Five million TSB customers were locked out of their accounts after the bank botched an IT upgrade. The incident wasn’t the first banking IT fiasco, and it won’t be the last, says Ben Judge.
TSB experienced a severe IT systems failure that left customers locked out of their accounts and unable to access their money. The bank warned its five million-odd customers to expect some downtime over the weekend of 21 and 22 April as it transferred 1.3 billion records from a system rented from Lloyds, its former parent company, to a new IT platform run by its new owner, Spain’s Banco Sabadell.
By Sunday evening, all seemed to have gone smoothly: executives congratulated themselves on a job well done and Sabadell issued a press release hailing a “new milestone in the history of Banco Sabadell”. “With this migration, Sabadell has proven its technological management capacity, not only in national migrations, but also on an international scale,” said Josep Oliu, the bank’s chairman.
And had it gone smoothly?
Not quite. By Monday morning, it was quite clear that something had gone horribly wrong. Customers were unable to get access to their accounts, check balances, transfer money or withdraw cash. Some were able to get online, only to find they had access to other customers’ account details. Angry patrons bombarded social media and besieged call centres with complaints. Staff, unable to cope with the volume of complaints and unable to resolve queries, were reduced to tears. Problems continued into this week, with many customers still reporting problems.
Why did the transfer need to happen?
TSB was spun out of Lloyds Banking Group on the orders of the European Commission. Lloyds’ receipt of £20bn of state aid after the financial crisis meant it had to divest itself of a portion of its business. After TSB was bought by Sabadell it found itself in the unusual position of using a competitor’s IT systems – and paying for it. Sabadell decided that the best way to deal with it was to create a whole new system, the “Proteo4UK” platform, which would bring “increased operational simplicity”, generate new business opportunities, and allow it to keep pace with the new generation of digital startups.
It’s not yet clear exactly how the meltdown happened when it tried to move over to this, says Lucy Barton in The Daily Telegraph. In the run-up to the switch, “more than 2,000 staff clocked over 80,000 test cases and nine so-called ‘dry runs’ of the system before its launch”, and “no major problem was flagged”.

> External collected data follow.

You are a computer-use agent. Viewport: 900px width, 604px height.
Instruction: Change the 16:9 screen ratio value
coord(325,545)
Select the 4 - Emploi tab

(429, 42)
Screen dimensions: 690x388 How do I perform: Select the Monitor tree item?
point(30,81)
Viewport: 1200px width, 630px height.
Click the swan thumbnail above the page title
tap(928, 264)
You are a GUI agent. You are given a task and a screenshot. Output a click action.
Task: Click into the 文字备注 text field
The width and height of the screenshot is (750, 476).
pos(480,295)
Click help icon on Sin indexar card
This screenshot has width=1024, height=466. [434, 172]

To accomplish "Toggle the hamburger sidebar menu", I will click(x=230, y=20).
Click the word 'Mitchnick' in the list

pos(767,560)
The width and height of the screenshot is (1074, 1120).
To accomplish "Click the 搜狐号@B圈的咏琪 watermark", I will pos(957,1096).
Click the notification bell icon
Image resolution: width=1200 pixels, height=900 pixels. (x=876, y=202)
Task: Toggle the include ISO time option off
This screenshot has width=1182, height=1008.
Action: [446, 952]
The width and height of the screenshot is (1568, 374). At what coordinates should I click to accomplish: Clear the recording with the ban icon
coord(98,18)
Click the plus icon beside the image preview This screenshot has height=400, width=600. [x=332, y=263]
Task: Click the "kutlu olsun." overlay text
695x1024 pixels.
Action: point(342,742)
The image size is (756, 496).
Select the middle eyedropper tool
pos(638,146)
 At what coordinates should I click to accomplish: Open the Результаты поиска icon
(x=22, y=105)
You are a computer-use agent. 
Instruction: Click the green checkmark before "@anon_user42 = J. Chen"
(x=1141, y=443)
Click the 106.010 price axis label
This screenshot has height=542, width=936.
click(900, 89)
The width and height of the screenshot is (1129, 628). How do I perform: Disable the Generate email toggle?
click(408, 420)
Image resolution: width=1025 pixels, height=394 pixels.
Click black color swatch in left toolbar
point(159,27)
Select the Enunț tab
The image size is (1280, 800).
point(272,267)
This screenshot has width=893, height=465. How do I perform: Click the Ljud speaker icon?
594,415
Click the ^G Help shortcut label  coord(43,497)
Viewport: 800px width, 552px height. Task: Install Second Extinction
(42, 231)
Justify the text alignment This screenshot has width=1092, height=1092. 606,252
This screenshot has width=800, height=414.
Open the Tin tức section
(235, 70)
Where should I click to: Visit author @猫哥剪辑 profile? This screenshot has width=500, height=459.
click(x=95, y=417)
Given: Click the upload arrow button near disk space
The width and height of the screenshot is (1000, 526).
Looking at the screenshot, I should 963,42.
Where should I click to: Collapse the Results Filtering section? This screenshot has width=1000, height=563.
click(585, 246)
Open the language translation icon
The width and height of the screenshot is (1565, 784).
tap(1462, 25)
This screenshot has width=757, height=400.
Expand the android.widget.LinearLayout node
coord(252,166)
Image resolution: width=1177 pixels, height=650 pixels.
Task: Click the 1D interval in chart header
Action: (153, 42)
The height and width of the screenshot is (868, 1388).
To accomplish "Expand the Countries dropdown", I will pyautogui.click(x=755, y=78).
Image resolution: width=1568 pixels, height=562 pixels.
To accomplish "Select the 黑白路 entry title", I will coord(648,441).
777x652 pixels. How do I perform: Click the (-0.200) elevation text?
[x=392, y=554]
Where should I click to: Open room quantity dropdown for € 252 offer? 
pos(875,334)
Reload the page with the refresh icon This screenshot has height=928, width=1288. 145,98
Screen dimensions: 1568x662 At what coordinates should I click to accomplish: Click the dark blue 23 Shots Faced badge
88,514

Are these problems confined to TSB?
No. RBS came a notable cropper in 2012 when it botched an upgrade to its payment-processing system. The problem was blamed on a single inexperienced programmer, who was suspected of wiping vital information during the upgrade. Unions were quick to lay the blame at the door of management, which had outsourced IT jobs to India, where staff were paid just £9,000, compared with £50,000 in the UK. But RBS chief executive Stephen Hester said there was “no evidence” that this particular problem was connected with outsourcing, and that it lay with the company’s main Edinburgh IT centre.
The outage affected 17 million customers of RBS, NatWest and Ulster Bank – most of whom were retail customers – who were unable to obtain account balances from cash machines, use online banking, make mortgage payments or withdraw cash abroad. Salaries weren’t paid, and one customer spent the weekend in prison after RBS failed to process his bail money in time. Most other high-street banks have suffered much smaller malfunctions from time to time.
Why does this keep happening?
Because most modern banking systems are nothing of the sort. The big banks’ systems were created in the 1970s and 1980s, and are now utterly outdated, says consultancy Capgemini. As banks grew, so did the number of systems they needed. Each bespoke system was bolted on to the existing systems, with specialised communication protocols developed to get them to talk to each other. As more and more systems were added, bottlenecks developed.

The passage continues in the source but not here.